### Given data

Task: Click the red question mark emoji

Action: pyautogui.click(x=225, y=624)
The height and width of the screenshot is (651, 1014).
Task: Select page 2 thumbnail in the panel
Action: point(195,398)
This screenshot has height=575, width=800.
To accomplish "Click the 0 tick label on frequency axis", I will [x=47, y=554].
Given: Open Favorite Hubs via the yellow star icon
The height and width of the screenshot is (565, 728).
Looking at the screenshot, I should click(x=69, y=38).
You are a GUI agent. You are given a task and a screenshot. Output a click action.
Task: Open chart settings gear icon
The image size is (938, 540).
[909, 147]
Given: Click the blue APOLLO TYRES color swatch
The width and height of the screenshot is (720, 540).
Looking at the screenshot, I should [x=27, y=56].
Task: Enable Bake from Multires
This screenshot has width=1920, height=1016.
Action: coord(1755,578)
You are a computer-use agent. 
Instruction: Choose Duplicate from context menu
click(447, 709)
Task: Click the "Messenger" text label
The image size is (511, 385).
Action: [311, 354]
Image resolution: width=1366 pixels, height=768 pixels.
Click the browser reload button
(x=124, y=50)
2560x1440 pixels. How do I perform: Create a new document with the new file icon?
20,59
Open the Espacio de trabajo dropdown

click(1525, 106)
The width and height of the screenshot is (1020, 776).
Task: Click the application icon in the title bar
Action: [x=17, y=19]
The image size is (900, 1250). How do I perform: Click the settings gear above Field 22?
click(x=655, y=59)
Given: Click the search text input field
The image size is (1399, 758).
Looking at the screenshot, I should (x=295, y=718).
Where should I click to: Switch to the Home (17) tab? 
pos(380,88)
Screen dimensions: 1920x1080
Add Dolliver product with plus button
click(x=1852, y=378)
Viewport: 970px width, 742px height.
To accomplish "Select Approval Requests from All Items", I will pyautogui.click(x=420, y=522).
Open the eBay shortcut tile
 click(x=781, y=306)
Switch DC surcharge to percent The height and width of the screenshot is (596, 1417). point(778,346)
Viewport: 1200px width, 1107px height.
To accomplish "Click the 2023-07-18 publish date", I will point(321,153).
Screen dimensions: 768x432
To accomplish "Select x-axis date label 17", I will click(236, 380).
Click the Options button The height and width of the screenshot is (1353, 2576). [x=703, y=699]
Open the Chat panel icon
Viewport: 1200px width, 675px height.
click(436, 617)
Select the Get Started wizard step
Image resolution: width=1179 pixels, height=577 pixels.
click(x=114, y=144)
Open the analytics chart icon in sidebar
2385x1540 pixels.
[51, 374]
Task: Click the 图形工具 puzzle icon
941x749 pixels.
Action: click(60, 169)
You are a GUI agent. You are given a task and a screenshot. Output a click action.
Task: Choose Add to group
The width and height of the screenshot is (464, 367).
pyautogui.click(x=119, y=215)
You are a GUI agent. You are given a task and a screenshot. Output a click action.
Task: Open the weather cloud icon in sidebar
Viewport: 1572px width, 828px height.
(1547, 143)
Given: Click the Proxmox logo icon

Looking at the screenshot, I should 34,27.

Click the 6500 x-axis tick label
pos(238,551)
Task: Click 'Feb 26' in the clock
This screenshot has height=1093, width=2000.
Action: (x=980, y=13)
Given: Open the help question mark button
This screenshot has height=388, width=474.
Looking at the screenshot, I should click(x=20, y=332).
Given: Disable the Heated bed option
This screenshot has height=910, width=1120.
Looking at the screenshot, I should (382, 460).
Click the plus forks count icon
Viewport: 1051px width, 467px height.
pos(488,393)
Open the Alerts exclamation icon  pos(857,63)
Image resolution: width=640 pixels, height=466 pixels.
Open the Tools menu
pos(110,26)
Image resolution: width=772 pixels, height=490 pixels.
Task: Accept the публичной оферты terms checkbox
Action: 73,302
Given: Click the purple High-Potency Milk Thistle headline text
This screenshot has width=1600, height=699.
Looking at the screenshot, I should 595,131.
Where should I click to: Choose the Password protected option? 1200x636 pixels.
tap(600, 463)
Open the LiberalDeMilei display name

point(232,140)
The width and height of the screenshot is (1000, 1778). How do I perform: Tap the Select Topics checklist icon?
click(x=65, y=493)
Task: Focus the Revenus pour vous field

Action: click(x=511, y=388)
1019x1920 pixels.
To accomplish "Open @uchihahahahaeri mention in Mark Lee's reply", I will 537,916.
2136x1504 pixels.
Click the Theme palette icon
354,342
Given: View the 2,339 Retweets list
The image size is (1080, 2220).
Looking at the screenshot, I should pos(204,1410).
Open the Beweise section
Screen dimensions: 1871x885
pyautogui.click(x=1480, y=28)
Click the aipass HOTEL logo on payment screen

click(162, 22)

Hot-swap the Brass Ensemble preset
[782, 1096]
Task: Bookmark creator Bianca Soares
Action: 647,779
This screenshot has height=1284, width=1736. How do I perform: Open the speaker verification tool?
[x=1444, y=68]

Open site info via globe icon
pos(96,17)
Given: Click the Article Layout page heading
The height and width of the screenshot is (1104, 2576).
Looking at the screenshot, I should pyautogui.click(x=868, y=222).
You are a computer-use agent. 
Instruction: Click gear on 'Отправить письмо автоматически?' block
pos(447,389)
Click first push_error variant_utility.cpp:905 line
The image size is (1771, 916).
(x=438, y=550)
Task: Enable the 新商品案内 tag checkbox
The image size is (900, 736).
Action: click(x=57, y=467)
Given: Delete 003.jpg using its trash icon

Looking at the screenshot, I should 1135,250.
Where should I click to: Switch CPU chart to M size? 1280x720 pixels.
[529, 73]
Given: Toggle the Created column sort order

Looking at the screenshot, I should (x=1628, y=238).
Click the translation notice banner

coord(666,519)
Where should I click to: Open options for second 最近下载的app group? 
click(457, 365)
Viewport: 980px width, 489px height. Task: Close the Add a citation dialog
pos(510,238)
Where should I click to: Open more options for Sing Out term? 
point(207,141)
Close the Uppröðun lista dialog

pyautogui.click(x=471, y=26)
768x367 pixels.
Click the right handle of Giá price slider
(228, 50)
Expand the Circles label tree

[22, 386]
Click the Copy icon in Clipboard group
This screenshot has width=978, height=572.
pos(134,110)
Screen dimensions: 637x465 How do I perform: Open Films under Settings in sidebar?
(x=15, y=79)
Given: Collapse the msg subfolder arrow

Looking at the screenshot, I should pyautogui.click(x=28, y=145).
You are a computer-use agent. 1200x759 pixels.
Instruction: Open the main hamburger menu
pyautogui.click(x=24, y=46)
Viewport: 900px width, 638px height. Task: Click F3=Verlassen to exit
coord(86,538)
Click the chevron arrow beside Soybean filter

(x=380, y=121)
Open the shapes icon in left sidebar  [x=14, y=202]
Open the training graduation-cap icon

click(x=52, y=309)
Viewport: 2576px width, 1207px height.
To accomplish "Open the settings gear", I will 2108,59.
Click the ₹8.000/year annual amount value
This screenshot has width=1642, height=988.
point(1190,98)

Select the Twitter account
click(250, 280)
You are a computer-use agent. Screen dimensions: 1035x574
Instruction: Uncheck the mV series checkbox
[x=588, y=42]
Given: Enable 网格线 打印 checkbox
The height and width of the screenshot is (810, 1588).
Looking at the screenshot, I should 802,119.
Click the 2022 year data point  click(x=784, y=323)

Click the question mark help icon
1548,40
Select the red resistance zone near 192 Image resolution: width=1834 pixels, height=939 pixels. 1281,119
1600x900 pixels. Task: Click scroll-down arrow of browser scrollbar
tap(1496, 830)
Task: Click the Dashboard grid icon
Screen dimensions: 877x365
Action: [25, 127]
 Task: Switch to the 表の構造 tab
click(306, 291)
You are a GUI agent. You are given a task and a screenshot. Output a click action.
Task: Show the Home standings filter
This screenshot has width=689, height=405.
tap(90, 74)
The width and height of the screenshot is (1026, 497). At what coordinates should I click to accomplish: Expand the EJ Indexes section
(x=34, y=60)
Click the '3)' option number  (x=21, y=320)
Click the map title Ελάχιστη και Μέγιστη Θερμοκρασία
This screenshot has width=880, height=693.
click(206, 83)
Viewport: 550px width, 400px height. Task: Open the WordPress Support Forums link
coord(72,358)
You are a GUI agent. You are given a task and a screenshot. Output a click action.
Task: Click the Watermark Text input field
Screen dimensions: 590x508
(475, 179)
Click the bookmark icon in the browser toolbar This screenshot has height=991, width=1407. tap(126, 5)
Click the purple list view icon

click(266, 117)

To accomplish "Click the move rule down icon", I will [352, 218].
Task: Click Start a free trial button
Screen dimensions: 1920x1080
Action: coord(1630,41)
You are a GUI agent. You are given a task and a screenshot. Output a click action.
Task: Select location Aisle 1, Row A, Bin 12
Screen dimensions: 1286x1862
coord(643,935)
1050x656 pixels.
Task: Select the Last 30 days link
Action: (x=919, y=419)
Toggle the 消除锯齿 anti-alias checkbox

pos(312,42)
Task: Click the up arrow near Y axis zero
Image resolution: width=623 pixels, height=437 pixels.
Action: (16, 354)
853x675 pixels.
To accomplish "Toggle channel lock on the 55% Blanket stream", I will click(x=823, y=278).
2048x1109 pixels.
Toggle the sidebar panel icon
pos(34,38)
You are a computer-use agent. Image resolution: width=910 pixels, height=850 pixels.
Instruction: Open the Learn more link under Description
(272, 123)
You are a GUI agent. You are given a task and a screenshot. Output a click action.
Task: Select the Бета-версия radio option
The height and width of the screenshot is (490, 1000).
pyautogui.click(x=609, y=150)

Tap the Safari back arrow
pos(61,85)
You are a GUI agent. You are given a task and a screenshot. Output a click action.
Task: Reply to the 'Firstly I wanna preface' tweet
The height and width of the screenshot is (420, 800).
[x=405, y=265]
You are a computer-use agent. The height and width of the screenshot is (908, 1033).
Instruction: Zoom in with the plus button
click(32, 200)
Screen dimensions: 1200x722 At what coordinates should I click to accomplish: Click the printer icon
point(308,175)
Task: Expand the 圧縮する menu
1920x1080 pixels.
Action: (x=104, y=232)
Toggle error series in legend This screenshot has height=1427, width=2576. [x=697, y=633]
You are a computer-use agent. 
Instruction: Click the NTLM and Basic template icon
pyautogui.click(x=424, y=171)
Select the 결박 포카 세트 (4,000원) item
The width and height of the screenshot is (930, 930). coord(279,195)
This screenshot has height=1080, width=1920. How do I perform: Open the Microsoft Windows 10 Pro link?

### Stated task
Reproduce the data verbatim, starting with the line that contains "Given: Disable the Heated bed option" and ending with the line that contains "Open the Alerts", both lines included.

### Solution for this problem
Given: Disable the Heated bed option
This screenshot has height=910, width=1120.
Looking at the screenshot, I should (382, 460).
Click the plus forks count icon
Viewport: 1051px width, 467px height.
pos(488,393)
Open the Alerts exclamation icon  pos(857,63)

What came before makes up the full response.